Customers certainly aren't concerned, Ravin said.

"They have a choice of going back to Oracle, and they're not going to Oracle," he said. "They're coming to us."

Rather than giving third-party support a bad name, the TomorrowNow affair has made people more aware of third-party support as a viable option, according to netCustomer CEO Punita Pandey.

"It has given a whole lot of awareness to third-party support and to the market as to what are the boundaries, what are the things you can and cannot do," she said. "It's good. Customers are going to benefit."

The lawsuit certainly hasn't caused the City of Huntsville to reconsider third-party support. Officials there stressed repeatedly that they were pleased with the support and service they received from TomorrowNow and were looking forward to receiving that support from another provider.

"From the very beginning, they have provided us good support and good services," Rooks said. "We don't have anything negative to say about the service they've provided to us. It's unfortunate that the lawsuit has caused them to take this path."

SAP's recent announcement that it will increase support fees from 17% to 22% of net licensing fees is also affecting demand, the two CEOs said. SAP's Enterprise Support is an enhanced service offering necessitated by the increasingly complex technology landscape of its customers, according to the company.

Rimini Street will start providing support for R/3 customers later this year, and Ravin said the company is already putting SAP customers on a list for that service.

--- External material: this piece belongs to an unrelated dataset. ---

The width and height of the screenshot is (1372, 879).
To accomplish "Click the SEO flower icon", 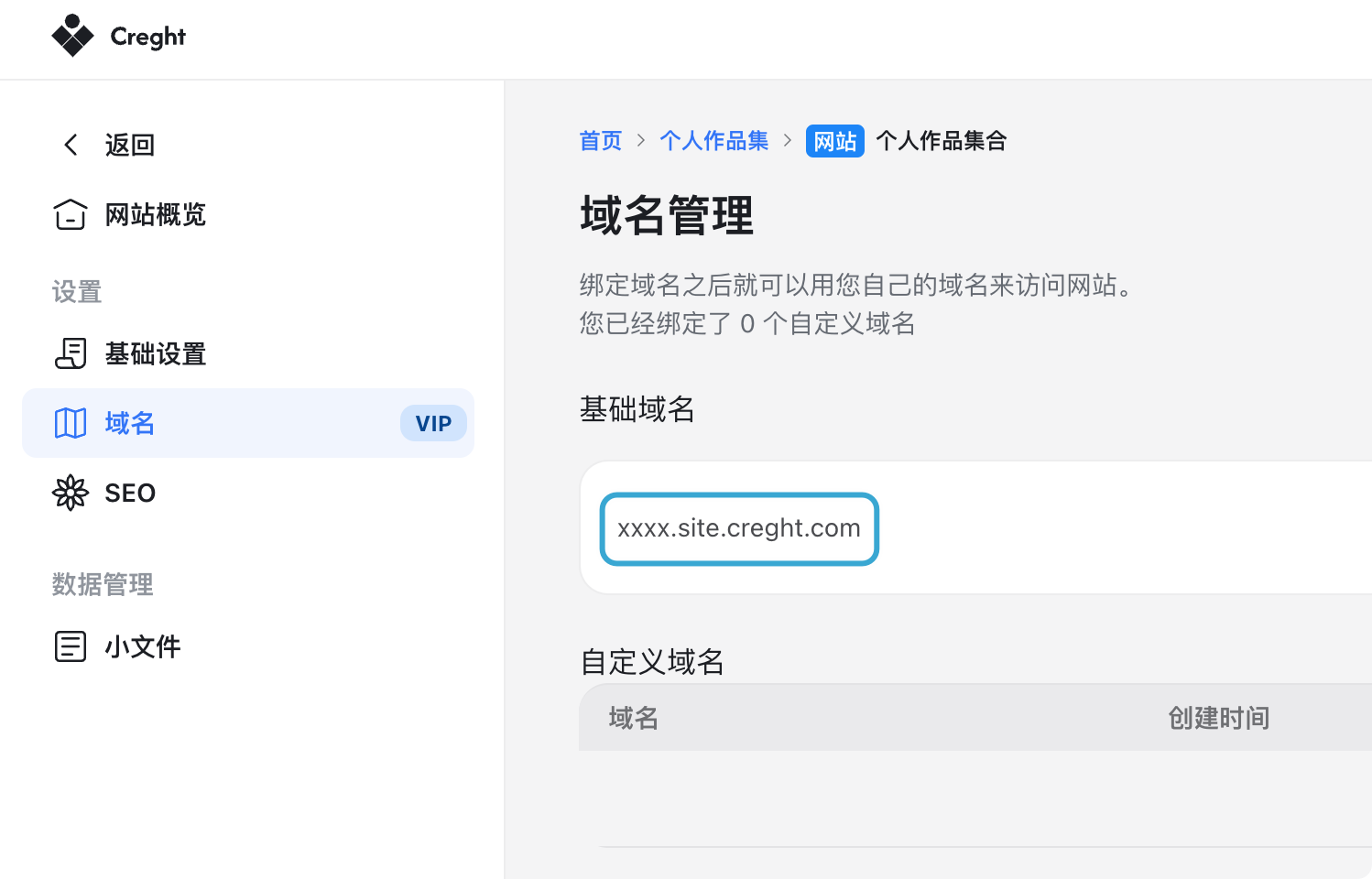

"We have been amazingly pulled forward by the demand. We have been pretty close to overwhelmed," Ravin said. "SAP shouldn't be surprised, but I think they will be, at the size and breadth of the customer base from SAP who are absolutely dead serious about a third-party maintenance program."

Others, like netCustomer, could follow. Pandey said it is receiving calls for help from SAP customers, even though it doesn't support SAP products -- yet.

"We're exploring at the moment providing support for SAP products," Pandey said. "But that's still in the exploration phase."